Effect of Prior Local Therapy on Response to First-line Androgen Receptor Axis Targeted Therapy in Metastatic Castrate-resistant Prostate Cancer: A Secondary Analysis of the COU-AA-302 Trial.

BACKGROUND: Men with localized prostate cancer are often treated with local therapy (LT). However, a proportion of these patients will eventually develop recurrence and progression requiring systemic therapy. Whether primary LT affects the response to this subsequent systemic treatment is unclear.

OBJECTIVE: We investigated whether the receipt of prior prostate-directed LT influenced the response to first-line systemic therapy and survival in docetaxel-naïve metastatic castrate-resistant prostate cancer (mCRPC) patients.

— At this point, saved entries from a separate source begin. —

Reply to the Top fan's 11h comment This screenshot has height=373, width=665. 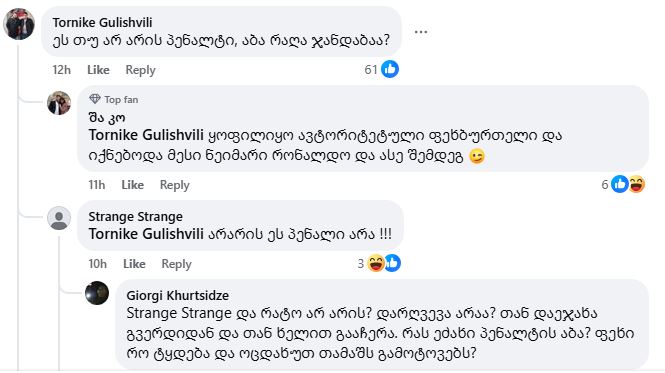tap(174, 185)
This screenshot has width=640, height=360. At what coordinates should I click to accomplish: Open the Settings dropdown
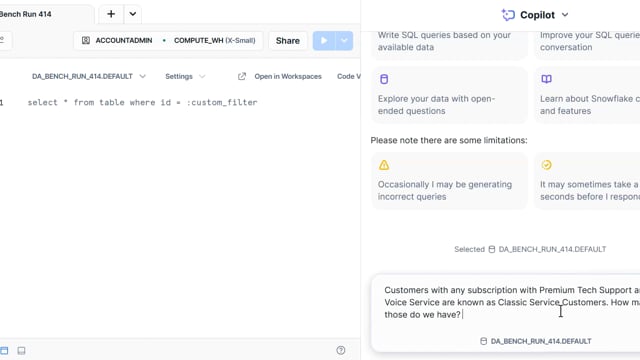(x=185, y=76)
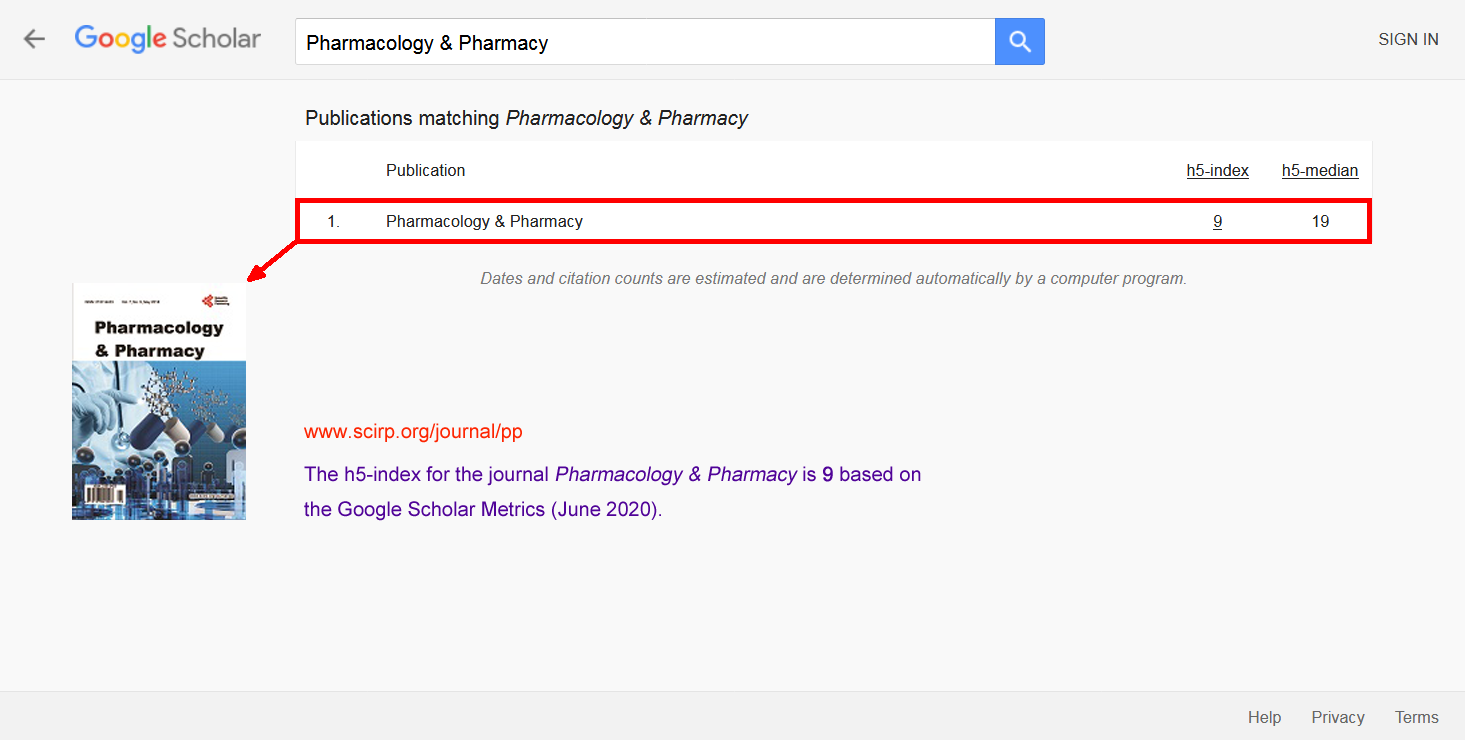Click the Publication column header
This screenshot has height=740, width=1465.
425,170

DESIGN, SETTING, AND PARTICIPANTS: This is an exploratory analysis of the COU-AA-302 trial, a multicentric double-blinded phase 3 randomized controlled trial in which mCRPC patients with no to mild symptoms were randomized to receive abiraterone plus prednisone or placebo plus prednisone.

OUTCOME MEASUREMENTS AND STATISTICAL ANALYSIS: We compared the time-varying effects of first-line abiraterone in patients with and without prior LT using a Cox proportional hazard model. The cut points were chosen using grid search, and were 6 and 36 mo for radiographic progression-free survival (rPFS) and overall survival (OS), respectively. We also investigated whether there was any difference in treatment effect on score change (relative to baseline) in various patient-reported outcomes (measured by Functional Assessment of Cancer Therapy-Prostate [FACT-P]) over time depending on the receipt of prior LT. The adjusted association of prior LT with survival was determined using weighted Cox regression models.

RESULTS AND LIMITATIONS: Among 1053 eligible patients, 64% (n = 669) received prior LT. We did not find any statistically significant heterogeneity of time-dependent treatment effect from abiraterone on rPFS in patients with (hazard ratio [HR]: 0.36 [95% confidence interval: 0.27-0.49] at ≤6 mo; 0.64 [0.49-0.83] at >6 mo) or without (HR: 0.37 [0.26-0.55] at ≤6 mo; 0.72 [0.50-1.03] at >6 mo) prior LT. Similarly, there was no significant heterogeneity in time-dependent treatment effect on OS with (HR: 0.88 [0.71-1.10] at ≤36 mo; 0.76 [0.52-1.11] at >36 mo) or without (0.78 [0.60-1.01] at ≤36 mo; 0.55 [0.30-0.99] at >36 mo) prior LT. We did not find sufficient evidence of a difference in treatment effect from abiraterone on score change over time in prostate cancer subscale (interaction p = 0.4), trial outcome index (interaction p = 0.8), and FACT-P total score (interaction p = 0.6) depending on the receipt of prior LT. Receipt of prior LT was associated with a significant improvement in OS (average HR: 0.72 [0.59-0.89]).

CONCLUSIONS: This study demonstrates that the efficacy of first-line abiraterone and prednisone in docetaxel-naïve mCRPC do not vary significantly based on the receipt of prior prostate-directed LT. Further studies are needed to explore the plausible mechanisms of the association of prior LT with superior OS.

PATIENT SUMMARY: This secondary analysis of the COU-AA-302 trial suggests that survival benefits and temporal changes in quality of life with first-line abiraterone in docetaxel-naïve mCRPC do not differ significantly among patients who received versus those who did not receive prior prostate-directed local therapy.